State health department labs that run the West Nile assay, or that have passed a proficiency panel in the past, would be qualified to perform the Zika test on whatever PCR platform they use, Powers said.
Test volumes
During the EV-D68 outbreak in 2014, the CDC's polio and picornavirus laboratory ultimately accommodated a spike in test volume by updating the PCR-based assay for that virus.
However, so far the Arbovirus Diagnostic Laboratory is not getting a huge volume of samples, Powers said.
"We're probably getting fewer than 100 per week for testing — that's our total sample volume and could include requests for different testing as well," she said, estimating that probably somewhere around 80 percent of those requests right now relate to Zika.
This volume is about 25 percent of the capacity for the lab, Powers said, so it could scale up significantly if needed. State labs will also soon be able to absorb additional test requests, and Powers said, "A number of our partners and some of the CDC facilities have high-throughput testing capacity, they can do 300 samples at a time, basically, so I think the capacity is in very good shape for the molecular assay."
Other tests
Besides the CDC RT-qPCR, there is at least one additional published assay. A group based in Senegal purports that its test can detect a wider genetic diversity, and used it to detect Zika in field-caught mosquitoes.
At Stanford University, Jesse Waggoner and Benjamin Pinsky have developed a single-reaction, multiplex, real-time RT-PCR assay for Zika, chikungunya, and dengue viruses. The test is currently being implemented by collaborating institutions in several countries in Central and South America, Pinsky said in an email.
"Given the co-circulation of these mosquito-borne pathogens and their similar clinical presentations, tests such as this one should be useful for clinical decision-making and ongoing epidemiologic surveillance," he added.
The Stanford group is interested in collaborations to develop the assay further. "Our goal is to make this test as widely available as possible," Pinsky said, adding that could be "through industry partners or not-for-profit funding opportunities that will allow us to distribute our test free of charge to requesting laboratories." Pinsky's lab has also developed a test for differential diagnosis of dengue, leptospirosis, and malaria, as previously reported.
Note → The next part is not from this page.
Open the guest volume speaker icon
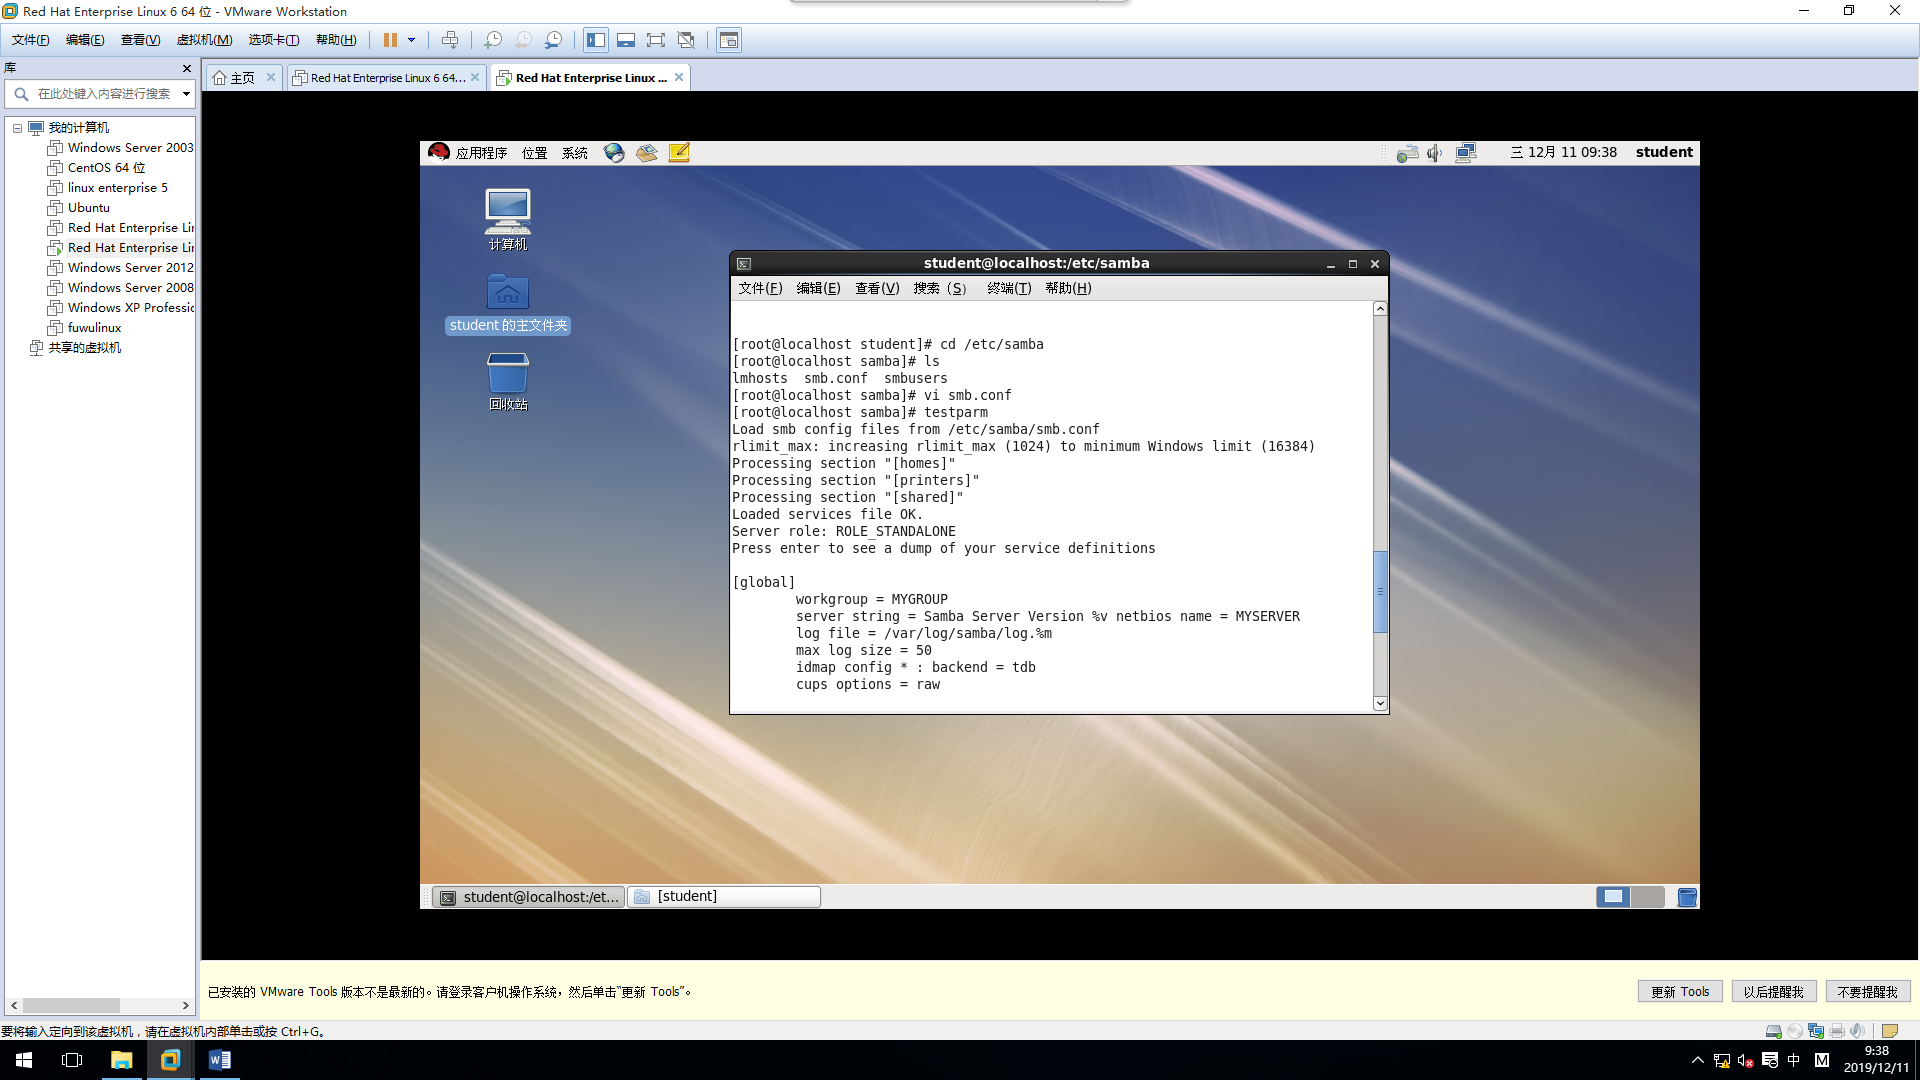[x=1435, y=153]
Meanwhile, at least one commercial firm has pursued regulatory approval for a Zika test. Hamburg, Germany-based Altona Diagnostics officially launched a CE-IVD real-time PCR test for Zika today. The RealStar Zika Virus RT-PCR kit adds to a growing number of CE-IVD marked, ready-to-use kits from the firm for detection of tropical pathogens. In suspected Zika infections, chikungunya and dengue infection must also be ruled out, and Altona also offers kits for those viruses, the firm noted in a statement.
Ruling out dengue serologically using immunoassays can be tricky. Zika virus is "very closely related to other related flaviviruses antigenically", and "the assay tends to be somewhat cross-reactive," Powers noted. On the other hand, patients are only viremic for about one week, so Powers suggested that ultimately immunoassays that are more specific for Zika would be very useful to the field.
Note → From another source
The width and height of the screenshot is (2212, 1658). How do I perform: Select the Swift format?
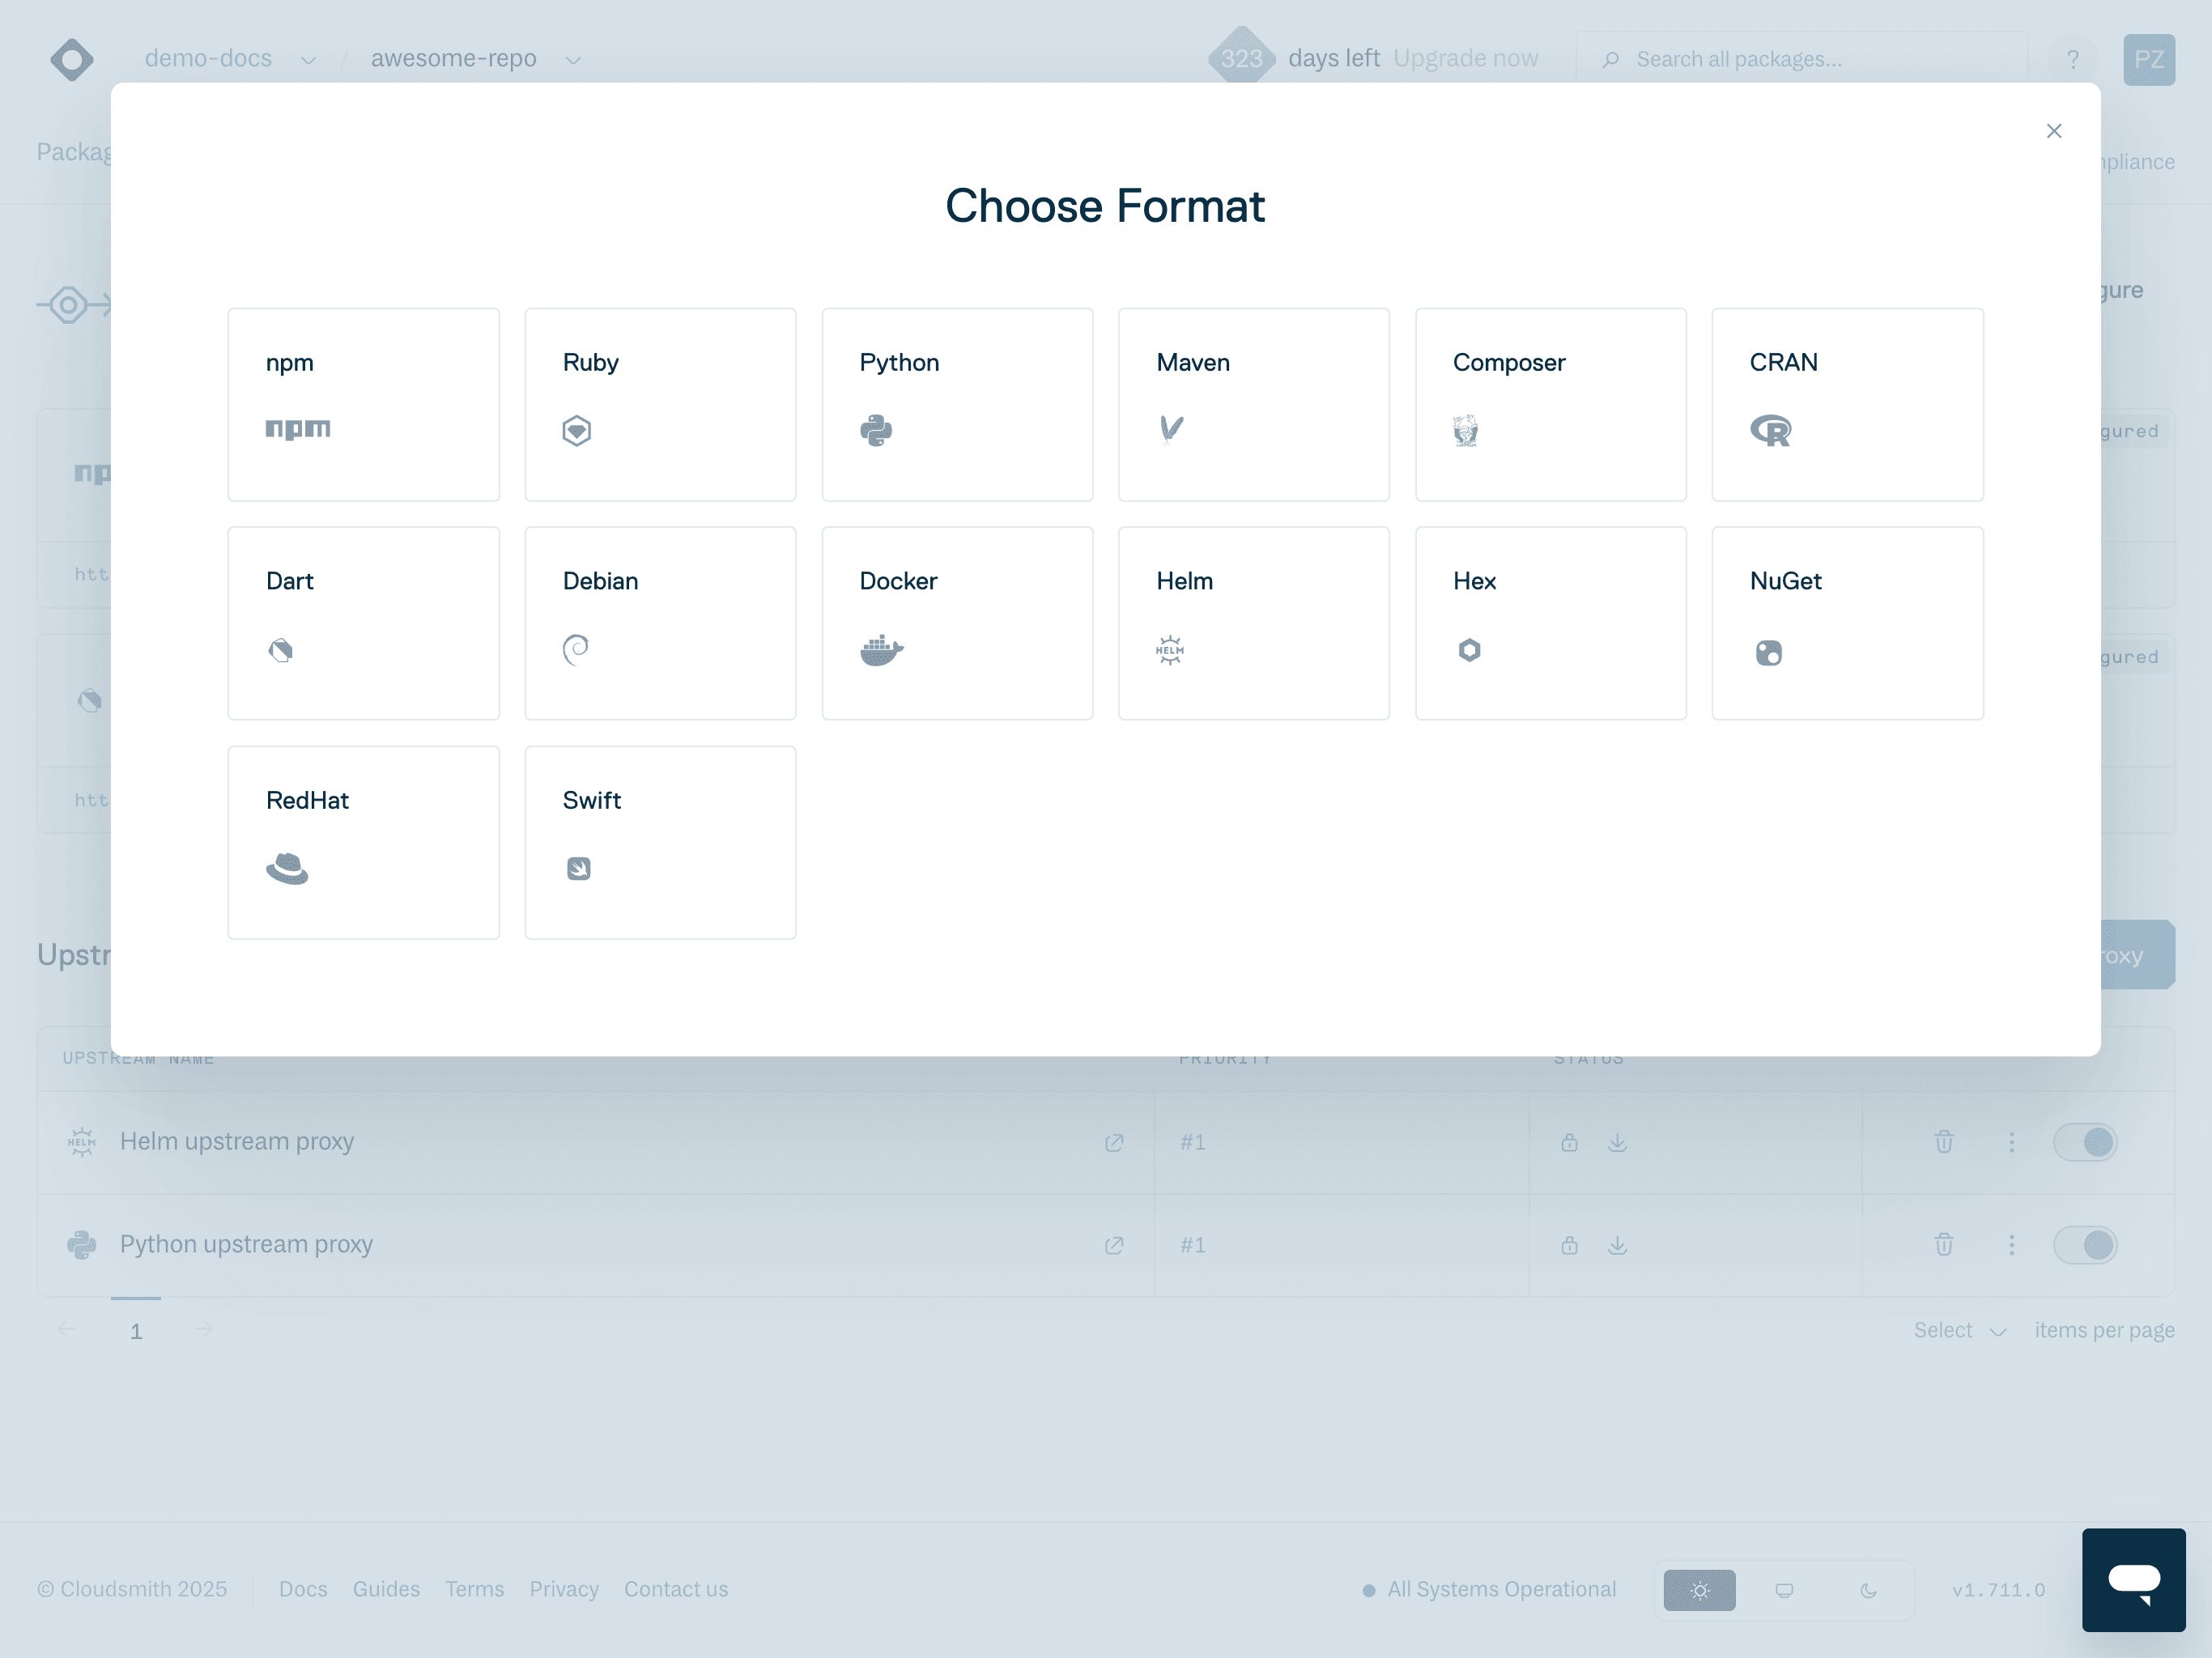pyautogui.click(x=659, y=841)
One other firm, Quest Diagnostics' Focus Diagnostics business, may be developing a Zika test, but whether it will be PCR- or immunoassay-based is unknown.
Focus "has a record of being the first commercial provider to offer patients and physicians clinical tests for emerging infectious diseases, such as chikungunya and the H1N1 flu virus," Wendy Bost, Quest's director of corporate communications told GenomeWeb in an email.
"We are following the current Zika outbreak closely, which is not currently impacting the US, and exploring a development pathway for a test with potential to enhance patient management," Bost said.